**WORK TO DO**
A. Answer these questions about the subtitle patch forum post below:
(i) What is the forum now using for issue tracking and feature requests?
(ii) With MKV input and MP4 output, what happened during playback?
(iii) What kind of subtitles would a DVD need in order to verify the muxer issue?
B. How would you say this sentence from the subtitle patch post below in Spanish: "This patch adds support for reading TEXT subtitle tracks from file inputs."?

**SOURCE**

[PATCH] Universal Text Subtitle Input

Archive of historical development discussions
Discussions / Development has moved to GitHub
Forum rules
*******************************
Please be aware we are now using GitHub for issue tracking and feature requests.
- This section of the forum is now closed to new topics.

*******************************
davidfstr
Enlightened
Posts: 149
Joined: Sun Apr 12, 2009 7:41 pm

[PATCH] Universal Text Subtitle Input

Post by davidfstr »

This patch adds support for reading TEXT subtitle tracks from file inputs. In practice this usually means embedded SRT files. I have also added some documentation for hb_buffer and hb_subtitle.

I have tested this with:
* MKV input -> MKV output = Good

Less luck testing with:
* MKV input -> MP4 output = No subtitle track visible when playing

I think this is an issue with the MP4 muxer, but I would need a DVD with CC608 subtitles in order to exercise the muxer and verify this.

Dataset rows

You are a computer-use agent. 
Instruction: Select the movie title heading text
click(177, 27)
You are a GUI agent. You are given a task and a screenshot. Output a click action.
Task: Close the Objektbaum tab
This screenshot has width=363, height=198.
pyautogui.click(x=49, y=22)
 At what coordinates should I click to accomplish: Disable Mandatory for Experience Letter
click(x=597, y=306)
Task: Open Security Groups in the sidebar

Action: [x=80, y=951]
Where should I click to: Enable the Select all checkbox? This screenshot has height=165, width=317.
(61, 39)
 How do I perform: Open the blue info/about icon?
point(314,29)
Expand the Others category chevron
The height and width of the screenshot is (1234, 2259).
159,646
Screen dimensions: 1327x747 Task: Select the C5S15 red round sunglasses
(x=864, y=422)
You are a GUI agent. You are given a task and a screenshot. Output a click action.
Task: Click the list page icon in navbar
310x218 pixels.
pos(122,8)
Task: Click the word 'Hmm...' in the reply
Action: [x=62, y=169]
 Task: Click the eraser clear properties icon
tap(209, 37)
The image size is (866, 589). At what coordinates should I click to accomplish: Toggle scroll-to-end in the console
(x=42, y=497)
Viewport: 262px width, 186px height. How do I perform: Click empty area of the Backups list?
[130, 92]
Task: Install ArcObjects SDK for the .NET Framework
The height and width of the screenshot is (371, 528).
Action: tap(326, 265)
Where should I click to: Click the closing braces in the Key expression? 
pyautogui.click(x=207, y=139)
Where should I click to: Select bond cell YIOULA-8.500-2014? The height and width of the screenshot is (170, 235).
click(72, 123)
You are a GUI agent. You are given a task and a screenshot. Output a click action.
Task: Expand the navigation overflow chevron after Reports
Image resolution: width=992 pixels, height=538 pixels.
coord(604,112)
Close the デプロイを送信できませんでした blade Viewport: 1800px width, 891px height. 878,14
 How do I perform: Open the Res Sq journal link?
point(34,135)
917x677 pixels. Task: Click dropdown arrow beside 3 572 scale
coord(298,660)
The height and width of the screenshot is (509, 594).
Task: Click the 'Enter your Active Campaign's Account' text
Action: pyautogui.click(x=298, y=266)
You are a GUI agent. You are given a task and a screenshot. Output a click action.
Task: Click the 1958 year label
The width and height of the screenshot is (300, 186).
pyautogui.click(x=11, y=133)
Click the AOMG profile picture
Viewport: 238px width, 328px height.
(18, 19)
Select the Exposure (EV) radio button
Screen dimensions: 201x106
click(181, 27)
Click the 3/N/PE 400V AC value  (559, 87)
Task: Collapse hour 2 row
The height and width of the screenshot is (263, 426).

**EXPECTED ANSWERS**
A.
(i) GitHub
(ii) No subtitle track was visible.
(iii) CC608 subtitles

B. Este parche añade soporte para leer pistas de subtítulos TEXT desde archivos de entrada.